Fue una estancia dura ya que mi situación no mejoró antes del sexto día, pero también hubo momentos de profundo agradecimiento. Me sentí agradecida por poder tener acceso a la sanidad en un país extranjero gracias a mi seguro médico, ya que muchas personas en la India no pueden permitirse ser ingresadas. También fui profundamente reconocida por el amor y la ayuda que recibí por parte de todo el mundo: las sonrisas de las enfermeras, las visitas de las mujeres de la cooperativa que no me dejaron sola ni un momento, me llevaban fruta y zumos de coco, me hacían reír y me hacían mucha compañía; la buena energía de mi compañera de habitación, una monja católica con la que tuve largas conversaciones cuando ya estaba mejor; el apoyo de Amin y la alegría y energía interminable de Mónica, payasa española que se mudó a Bombay para ayudar a las personas enfermas a través de la risa. En otro artículo compartiré algunas prácticas que me ayudaron mentalmente a sobrellevar esos días, pero gracias a las personas que cruzaron mi camino el viaje fue más llevadero. Al salir del hospital tuve que pasar 5 días encerrada en casa antes de poder viajar a Italia, ya que me aconsejaron que no continuara con el viaje, y esa fue seguramente la parte más difícil de toda experiencia ya que no vi a nadie en esos días y estuve encerrada en una casa ajena, al otro lado del mundo y sin tener contacto con nadie a parte del teléfono.

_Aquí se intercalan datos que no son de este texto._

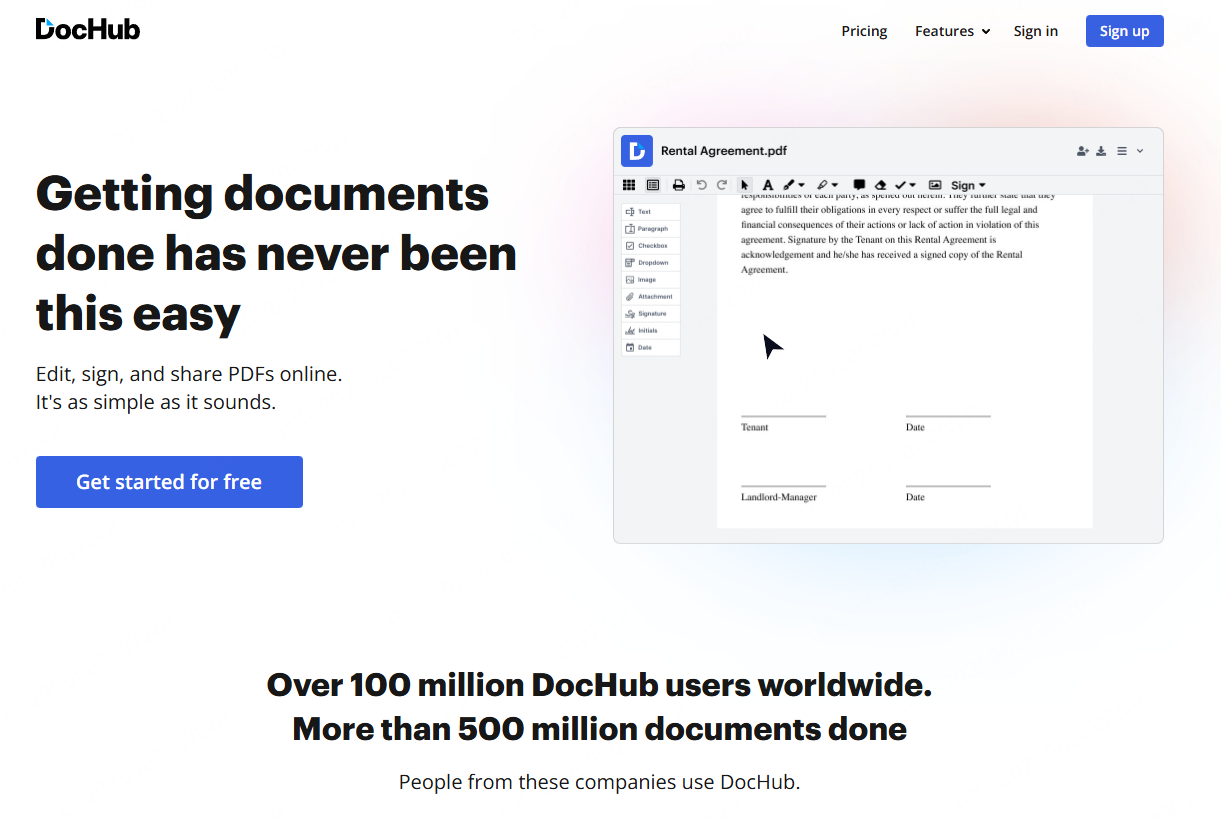This screenshot has height=819, width=1221.
Task: Click the hamburger menu icon near the download button
Action: pyautogui.click(x=1121, y=150)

Esa experiencia me enseñó que no soy invencible, que muchas veces las cosas no van como planeas y que igualmente pueden llevarte a un gran aprendizaje, quizás a algo más profundo de lo que esperabas. Qué en mi vulnerabilidad también está mi poder y que tener todo bajo control no me hace más fuerte. Escribo estas palabras durante la cuarentena debido al coronavirus que mucho tiene que ver con lo que probé en aquellos días, y sobre todo me recuerda la importancia de no olvidar lo que he sentido, no olvidar que no soy inmortal, no soy invencible, no soy perfecta.